### EXERCISE TASK:
From the material below, extract every line that contains the word "icon", and reproduce each such line in its original order.

### THE INPUT:
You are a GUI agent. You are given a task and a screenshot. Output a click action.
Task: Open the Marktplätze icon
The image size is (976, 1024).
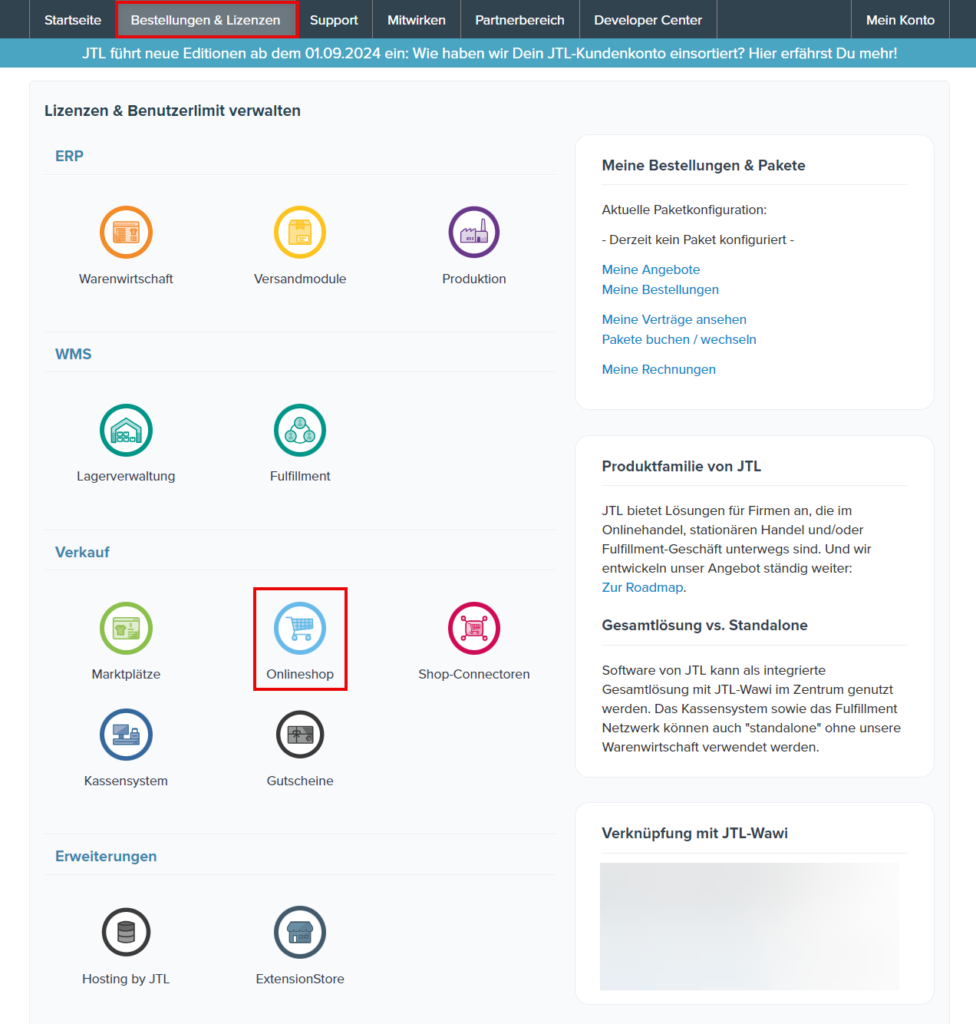point(126,628)
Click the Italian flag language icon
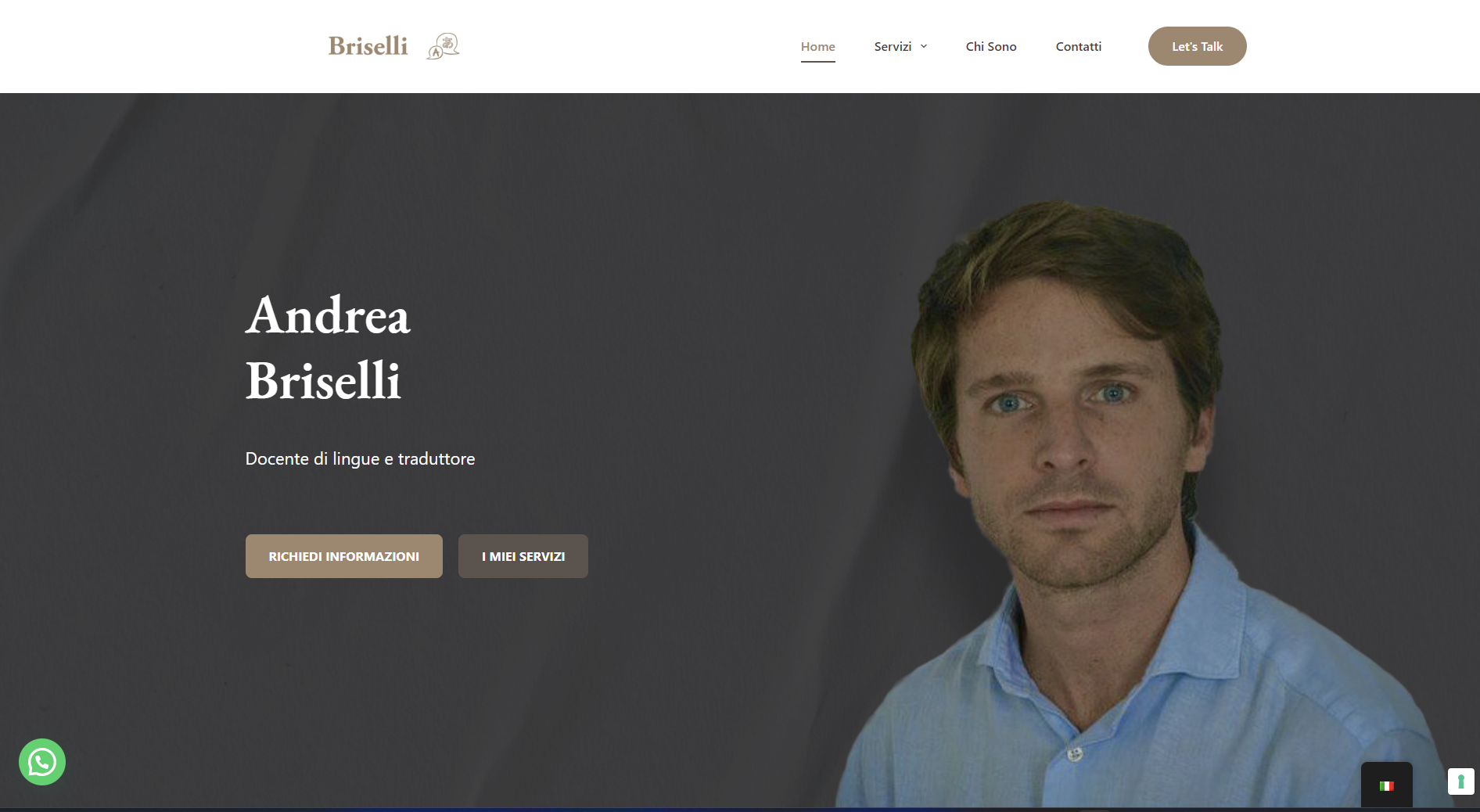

### FINAL ANSWER:
Task: Open the Marktplätze icon
Click the Italian flag language icon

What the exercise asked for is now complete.